### PROBLEM TO SOLVE
Working from the records below, repeat exactly the lines starting at the line that contains "Open the Dashboard home icon" and ending at the line that contains "The image size is (1164, 405).", inclusive.

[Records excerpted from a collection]
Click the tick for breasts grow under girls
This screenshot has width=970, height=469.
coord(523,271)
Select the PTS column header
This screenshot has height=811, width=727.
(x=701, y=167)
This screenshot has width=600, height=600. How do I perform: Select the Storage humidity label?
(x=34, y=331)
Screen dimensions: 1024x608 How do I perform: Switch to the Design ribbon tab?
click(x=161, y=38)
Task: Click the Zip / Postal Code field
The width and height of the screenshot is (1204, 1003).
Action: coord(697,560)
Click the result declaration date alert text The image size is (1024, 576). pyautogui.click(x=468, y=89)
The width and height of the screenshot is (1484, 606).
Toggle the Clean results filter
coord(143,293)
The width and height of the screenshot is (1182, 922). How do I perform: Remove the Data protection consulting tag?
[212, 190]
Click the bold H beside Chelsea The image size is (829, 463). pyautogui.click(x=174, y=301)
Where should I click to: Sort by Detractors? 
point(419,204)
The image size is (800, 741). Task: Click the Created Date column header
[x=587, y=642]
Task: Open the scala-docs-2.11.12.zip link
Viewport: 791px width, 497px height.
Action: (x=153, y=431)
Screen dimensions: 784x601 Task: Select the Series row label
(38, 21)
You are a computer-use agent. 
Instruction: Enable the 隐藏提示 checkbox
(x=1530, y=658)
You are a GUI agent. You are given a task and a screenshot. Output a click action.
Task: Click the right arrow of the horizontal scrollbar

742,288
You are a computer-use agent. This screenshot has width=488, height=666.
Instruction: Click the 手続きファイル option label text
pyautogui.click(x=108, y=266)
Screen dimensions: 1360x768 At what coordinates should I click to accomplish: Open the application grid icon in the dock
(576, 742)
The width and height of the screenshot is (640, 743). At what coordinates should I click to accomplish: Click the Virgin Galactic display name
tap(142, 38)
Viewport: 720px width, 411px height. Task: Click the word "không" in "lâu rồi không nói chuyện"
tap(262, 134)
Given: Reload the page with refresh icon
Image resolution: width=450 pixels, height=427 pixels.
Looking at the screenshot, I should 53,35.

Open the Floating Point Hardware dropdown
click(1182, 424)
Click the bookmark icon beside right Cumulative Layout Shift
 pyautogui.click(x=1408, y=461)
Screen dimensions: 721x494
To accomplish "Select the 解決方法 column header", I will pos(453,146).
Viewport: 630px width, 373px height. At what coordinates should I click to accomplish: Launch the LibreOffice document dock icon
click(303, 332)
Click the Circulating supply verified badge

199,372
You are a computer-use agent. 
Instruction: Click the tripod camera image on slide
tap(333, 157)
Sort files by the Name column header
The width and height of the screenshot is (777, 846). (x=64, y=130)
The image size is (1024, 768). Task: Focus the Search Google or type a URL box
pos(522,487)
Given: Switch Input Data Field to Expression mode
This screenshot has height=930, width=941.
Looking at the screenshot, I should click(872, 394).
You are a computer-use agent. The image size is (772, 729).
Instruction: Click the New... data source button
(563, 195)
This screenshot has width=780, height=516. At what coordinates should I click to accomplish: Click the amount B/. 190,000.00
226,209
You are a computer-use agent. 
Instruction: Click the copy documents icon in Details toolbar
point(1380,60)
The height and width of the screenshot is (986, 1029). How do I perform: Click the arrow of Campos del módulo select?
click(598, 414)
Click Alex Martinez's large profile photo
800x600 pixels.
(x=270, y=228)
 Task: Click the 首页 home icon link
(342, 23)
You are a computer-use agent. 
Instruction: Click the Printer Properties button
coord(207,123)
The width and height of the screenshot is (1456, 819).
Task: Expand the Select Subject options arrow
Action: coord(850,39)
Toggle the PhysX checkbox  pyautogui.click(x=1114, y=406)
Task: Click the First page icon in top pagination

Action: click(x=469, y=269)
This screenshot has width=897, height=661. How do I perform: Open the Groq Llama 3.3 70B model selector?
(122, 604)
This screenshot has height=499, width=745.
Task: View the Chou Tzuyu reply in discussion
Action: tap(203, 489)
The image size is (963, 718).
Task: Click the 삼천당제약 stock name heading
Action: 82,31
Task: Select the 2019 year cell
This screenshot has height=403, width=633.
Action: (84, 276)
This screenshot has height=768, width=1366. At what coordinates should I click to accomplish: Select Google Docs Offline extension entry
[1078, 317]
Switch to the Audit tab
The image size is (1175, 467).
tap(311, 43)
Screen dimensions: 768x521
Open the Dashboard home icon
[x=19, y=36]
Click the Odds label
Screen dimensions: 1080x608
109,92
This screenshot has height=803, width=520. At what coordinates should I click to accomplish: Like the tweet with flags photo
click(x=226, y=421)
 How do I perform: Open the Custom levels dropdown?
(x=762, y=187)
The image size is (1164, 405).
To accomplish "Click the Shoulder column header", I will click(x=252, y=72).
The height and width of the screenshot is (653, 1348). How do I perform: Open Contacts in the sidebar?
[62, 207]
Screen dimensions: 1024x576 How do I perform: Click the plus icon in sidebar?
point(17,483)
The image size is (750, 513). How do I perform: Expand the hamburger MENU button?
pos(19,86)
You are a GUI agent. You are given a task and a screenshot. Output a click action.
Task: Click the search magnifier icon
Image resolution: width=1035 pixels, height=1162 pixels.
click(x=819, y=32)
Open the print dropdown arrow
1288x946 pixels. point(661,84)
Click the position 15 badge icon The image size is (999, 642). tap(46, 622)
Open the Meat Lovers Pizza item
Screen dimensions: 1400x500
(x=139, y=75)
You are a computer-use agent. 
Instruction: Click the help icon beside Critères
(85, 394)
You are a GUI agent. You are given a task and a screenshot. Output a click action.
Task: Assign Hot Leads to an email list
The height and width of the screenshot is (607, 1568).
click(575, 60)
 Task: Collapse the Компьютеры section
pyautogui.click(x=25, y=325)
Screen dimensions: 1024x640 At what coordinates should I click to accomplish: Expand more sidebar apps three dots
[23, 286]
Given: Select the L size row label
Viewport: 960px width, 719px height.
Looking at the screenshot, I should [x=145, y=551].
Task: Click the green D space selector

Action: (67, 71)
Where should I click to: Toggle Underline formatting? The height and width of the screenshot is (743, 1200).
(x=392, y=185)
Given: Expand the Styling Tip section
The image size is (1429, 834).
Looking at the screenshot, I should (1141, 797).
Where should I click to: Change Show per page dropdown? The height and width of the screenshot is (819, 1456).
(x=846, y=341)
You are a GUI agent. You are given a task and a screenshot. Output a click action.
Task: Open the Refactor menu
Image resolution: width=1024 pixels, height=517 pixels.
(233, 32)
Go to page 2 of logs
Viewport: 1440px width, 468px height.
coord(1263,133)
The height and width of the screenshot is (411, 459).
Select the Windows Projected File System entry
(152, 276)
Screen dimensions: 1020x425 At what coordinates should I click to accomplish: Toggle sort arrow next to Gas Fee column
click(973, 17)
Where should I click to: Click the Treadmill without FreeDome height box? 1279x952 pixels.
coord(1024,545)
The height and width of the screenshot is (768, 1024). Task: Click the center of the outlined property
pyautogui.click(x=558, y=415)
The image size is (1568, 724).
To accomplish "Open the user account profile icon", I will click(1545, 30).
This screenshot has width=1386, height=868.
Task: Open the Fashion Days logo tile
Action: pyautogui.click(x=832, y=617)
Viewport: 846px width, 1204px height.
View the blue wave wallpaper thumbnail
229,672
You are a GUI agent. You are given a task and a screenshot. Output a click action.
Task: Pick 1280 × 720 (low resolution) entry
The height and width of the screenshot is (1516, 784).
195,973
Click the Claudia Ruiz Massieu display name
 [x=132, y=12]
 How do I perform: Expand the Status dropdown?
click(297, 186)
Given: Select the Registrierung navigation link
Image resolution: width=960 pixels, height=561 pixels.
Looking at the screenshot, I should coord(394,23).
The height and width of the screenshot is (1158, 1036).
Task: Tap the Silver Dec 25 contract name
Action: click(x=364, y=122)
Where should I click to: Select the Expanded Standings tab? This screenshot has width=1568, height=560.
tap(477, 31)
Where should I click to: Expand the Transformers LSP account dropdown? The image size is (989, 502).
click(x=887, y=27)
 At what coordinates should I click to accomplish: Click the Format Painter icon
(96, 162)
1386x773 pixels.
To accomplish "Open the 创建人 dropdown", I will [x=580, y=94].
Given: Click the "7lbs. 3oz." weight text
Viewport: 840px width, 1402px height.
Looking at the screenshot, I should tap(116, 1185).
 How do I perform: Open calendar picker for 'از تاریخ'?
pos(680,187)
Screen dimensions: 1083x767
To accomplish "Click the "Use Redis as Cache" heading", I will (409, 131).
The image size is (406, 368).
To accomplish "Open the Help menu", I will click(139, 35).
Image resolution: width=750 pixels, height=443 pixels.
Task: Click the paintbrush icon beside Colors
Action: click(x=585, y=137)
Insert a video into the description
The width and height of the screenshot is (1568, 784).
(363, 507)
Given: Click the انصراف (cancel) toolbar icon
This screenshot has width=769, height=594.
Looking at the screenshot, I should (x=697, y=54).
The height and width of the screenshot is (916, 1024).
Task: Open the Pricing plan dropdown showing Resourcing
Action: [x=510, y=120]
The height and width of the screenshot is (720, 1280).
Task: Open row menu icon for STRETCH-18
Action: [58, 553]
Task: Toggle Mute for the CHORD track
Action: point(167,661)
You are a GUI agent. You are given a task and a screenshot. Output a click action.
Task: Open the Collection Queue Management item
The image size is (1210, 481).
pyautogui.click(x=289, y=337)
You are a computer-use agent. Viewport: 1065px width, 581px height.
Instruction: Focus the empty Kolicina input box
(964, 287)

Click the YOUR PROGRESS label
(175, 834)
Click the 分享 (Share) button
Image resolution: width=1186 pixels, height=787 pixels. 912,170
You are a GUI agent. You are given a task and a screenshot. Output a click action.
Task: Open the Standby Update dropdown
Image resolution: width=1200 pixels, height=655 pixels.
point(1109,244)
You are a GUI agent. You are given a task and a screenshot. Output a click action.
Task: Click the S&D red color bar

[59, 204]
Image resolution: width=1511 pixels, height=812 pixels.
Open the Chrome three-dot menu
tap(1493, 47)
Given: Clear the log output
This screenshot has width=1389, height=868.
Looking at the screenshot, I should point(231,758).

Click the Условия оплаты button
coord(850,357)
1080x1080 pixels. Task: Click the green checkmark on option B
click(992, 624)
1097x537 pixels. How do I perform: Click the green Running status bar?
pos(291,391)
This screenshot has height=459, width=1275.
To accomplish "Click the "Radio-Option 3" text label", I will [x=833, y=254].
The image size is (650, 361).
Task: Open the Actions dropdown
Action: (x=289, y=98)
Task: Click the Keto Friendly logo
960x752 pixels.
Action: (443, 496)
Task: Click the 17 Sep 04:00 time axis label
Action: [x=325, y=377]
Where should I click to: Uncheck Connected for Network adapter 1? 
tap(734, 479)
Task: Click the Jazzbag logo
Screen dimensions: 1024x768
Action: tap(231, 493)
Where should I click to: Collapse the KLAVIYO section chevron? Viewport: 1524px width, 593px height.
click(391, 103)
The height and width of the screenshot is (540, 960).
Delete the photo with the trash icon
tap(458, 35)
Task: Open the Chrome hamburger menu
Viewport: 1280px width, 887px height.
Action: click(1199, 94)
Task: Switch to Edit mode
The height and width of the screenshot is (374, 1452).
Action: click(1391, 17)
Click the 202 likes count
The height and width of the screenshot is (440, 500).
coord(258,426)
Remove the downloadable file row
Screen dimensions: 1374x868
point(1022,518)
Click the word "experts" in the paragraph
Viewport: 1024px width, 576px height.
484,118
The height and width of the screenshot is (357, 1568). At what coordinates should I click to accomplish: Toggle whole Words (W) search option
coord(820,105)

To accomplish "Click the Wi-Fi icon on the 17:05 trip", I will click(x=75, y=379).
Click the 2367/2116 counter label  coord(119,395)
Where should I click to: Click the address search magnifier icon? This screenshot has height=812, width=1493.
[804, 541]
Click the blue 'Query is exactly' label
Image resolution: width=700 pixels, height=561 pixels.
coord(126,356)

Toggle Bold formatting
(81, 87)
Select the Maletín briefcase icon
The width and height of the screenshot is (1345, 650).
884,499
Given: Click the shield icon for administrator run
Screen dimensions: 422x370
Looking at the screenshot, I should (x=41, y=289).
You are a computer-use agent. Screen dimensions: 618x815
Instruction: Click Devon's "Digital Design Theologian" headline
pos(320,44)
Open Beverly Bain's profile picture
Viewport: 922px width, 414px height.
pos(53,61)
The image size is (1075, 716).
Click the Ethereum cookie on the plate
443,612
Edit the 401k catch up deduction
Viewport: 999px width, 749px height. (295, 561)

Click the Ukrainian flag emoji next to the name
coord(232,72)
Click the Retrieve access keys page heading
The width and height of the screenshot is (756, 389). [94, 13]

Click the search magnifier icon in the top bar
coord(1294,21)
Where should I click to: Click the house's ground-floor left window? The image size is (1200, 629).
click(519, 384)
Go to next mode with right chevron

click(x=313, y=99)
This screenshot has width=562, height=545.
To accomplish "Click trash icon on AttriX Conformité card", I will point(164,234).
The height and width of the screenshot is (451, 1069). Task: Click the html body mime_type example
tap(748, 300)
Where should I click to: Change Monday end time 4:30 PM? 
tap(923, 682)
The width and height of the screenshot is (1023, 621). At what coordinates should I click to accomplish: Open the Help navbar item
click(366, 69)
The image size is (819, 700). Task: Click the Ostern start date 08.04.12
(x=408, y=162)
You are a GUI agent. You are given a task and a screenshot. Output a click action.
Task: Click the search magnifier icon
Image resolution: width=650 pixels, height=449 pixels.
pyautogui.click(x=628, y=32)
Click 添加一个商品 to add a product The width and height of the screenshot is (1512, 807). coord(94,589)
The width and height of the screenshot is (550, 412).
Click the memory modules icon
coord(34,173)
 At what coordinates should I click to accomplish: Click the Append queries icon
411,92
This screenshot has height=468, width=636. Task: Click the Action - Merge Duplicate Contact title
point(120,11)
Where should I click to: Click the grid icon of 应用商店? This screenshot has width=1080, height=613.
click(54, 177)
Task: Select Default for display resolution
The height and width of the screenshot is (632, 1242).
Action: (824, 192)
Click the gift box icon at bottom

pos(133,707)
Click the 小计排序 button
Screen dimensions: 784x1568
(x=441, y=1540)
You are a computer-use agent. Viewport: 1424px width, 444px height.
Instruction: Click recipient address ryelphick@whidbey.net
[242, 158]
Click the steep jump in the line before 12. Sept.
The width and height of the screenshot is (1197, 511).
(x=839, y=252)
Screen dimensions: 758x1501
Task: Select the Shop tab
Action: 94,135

### TASK OUTPUT
Open the Dashboard home icon
[x=19, y=36]
Click the Odds label
Screen dimensions: 1080x608
109,92
This screenshot has height=803, width=520. At what coordinates should I click to accomplish: Like the tweet with flags photo
click(x=226, y=421)
 How do I perform: Open the Custom levels dropdown?
(x=762, y=187)
The image size is (1164, 405).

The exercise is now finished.